We went to the doctors today. Grace has had a temperature on and off for nearly a week, is lethargic. has puffy eyes, and is generally just not herself. Poor little Giblet. So when I noticed a rash all over her chest and back – well – definitely time for the GP.
The rash is apparently a typical reaction to some kind of viral infection, although it’s not clear yet which bit of her is infected. We’ve been told to watch her carefully over the weekend and bring her back Monday if the temperature is still rearing its ugly head. If so, then we may be looking at hospital observation and blood tests etc. BIG . . FAT . . . BOOOOOOOO. I will keep you posted.
That’s not what the gist of this post is about though (cause I refuse to think about hospitals and needles until it’s absolutely necessary, thank you). This post is about a little incident in the chemist next door to the surgery where we went to collect our prescription. A quiet local chemist, with no-one in except me, Gibby, and a very polite, professional gentlemen behind the counter.
Now Grace has a thing about hats at the moment. “”AT” she cries happily pointing at the gentleman’s turban. “Mummy look, ‘AT!” The poor guy’s “AT” even gets its own little round of applause. To be honest, I feel the differences between a hat and a turban at 22 months isn’t really worth going into, so I just ignore her. Chemist gentleman and I smile awkwardly at one another and off he goes to sort out the prescription.
I sit, wait, and reply to a few texts while Little one gibbles about the shop presenting me with packet after packet of adult incontinence pants.
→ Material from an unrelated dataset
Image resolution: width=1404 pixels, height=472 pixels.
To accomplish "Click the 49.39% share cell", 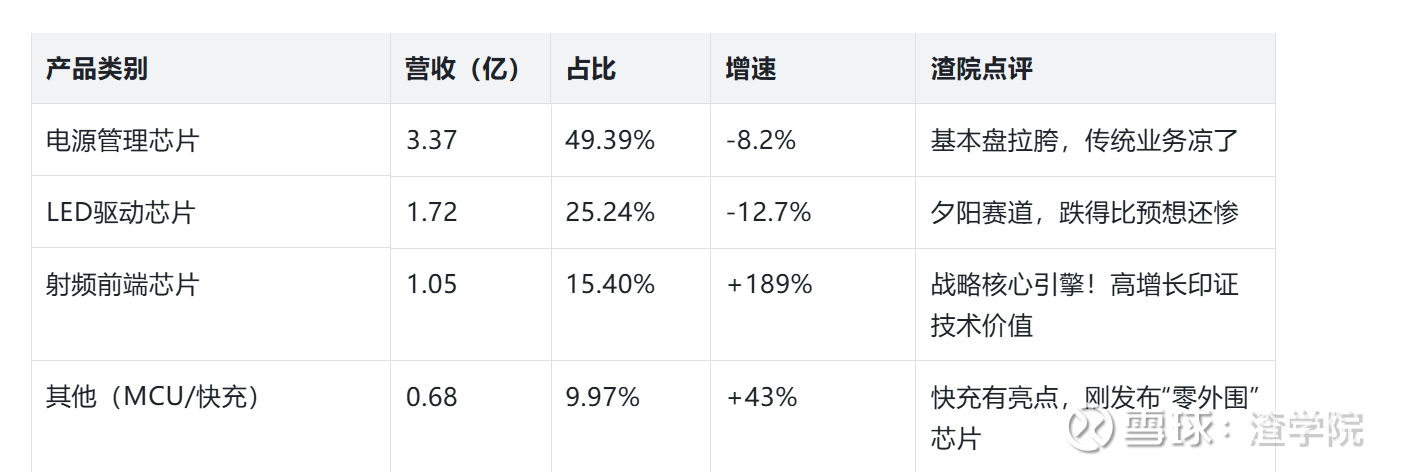I will point(610,140).
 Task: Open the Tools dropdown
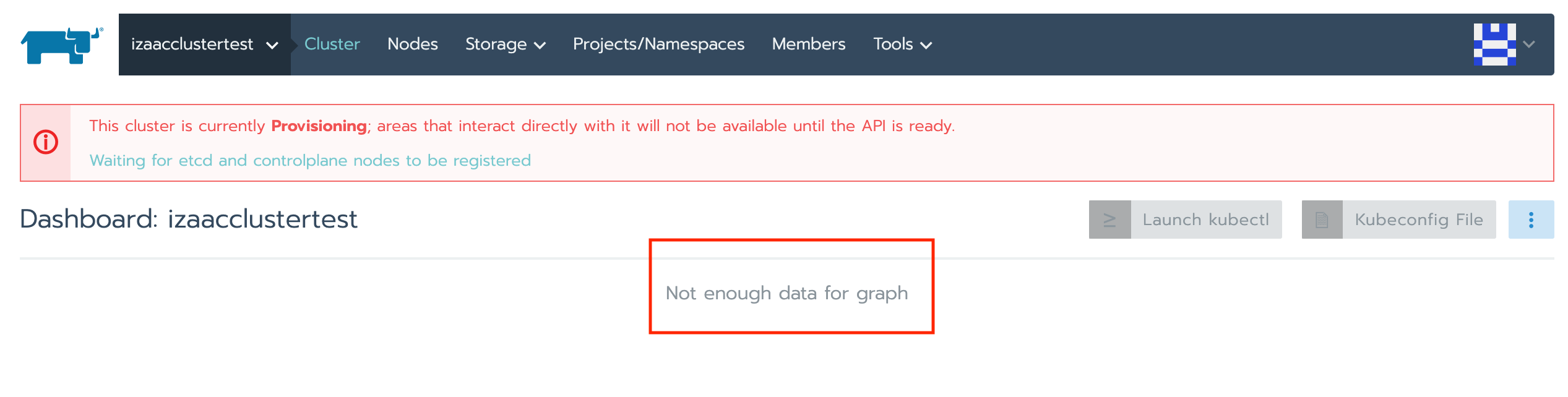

With a firm “NO” I replace them all and continue to faff with my Blackberry.
It’s quiet for a minute or two. (When will I learn: this is always a bad sign.) Grace swaggers into view with a large pair of incontinence pants in each hand, and one pulled onto her head, somewhat askew. “AT! LOOK MUMMY! ‘AT!”
“OOoooooh , no, no,no, no, no, noooooooo baby, give to Mummy!”
And thus the chase begins . . . .
Ok, so me getting the giggles at this ridiculous scenario doesn’t help matters. It just makes her giggle too and run even faster shouting “AT, AT!” In all honesty though, it’s the happiest and most active I’ve seen her in days, so I can’t tell her off, can I? Quite why it takes sanitary products on incorrect parts of the anatomy to cheer her up, I cannot say. The mindset of the Giblet is a strange and curious thing. So when she offers me the pair she’s been clutching in her right hand with an enthusiastic “AT MUMMY?” . . . well . . . no-one’s about . . . go on then, just for a sec.
So there you have it. Mother and daughter, in a shop, snickering like idiots with incontinence pants on our heads.
And yes: of course the chemist man came back to the counter and saw us. It just wouldn’t be my blog now would it if something happened like it was supposed to. Fortunately for us, he was very understanding – especially since I then realised I’d forgotten my wallet and couldn’t pay for the aforementioned knickers. Oops. (In hind sight, I think we just baffled him into submission. Sorry nice chemist Gentleman, wherever you are.)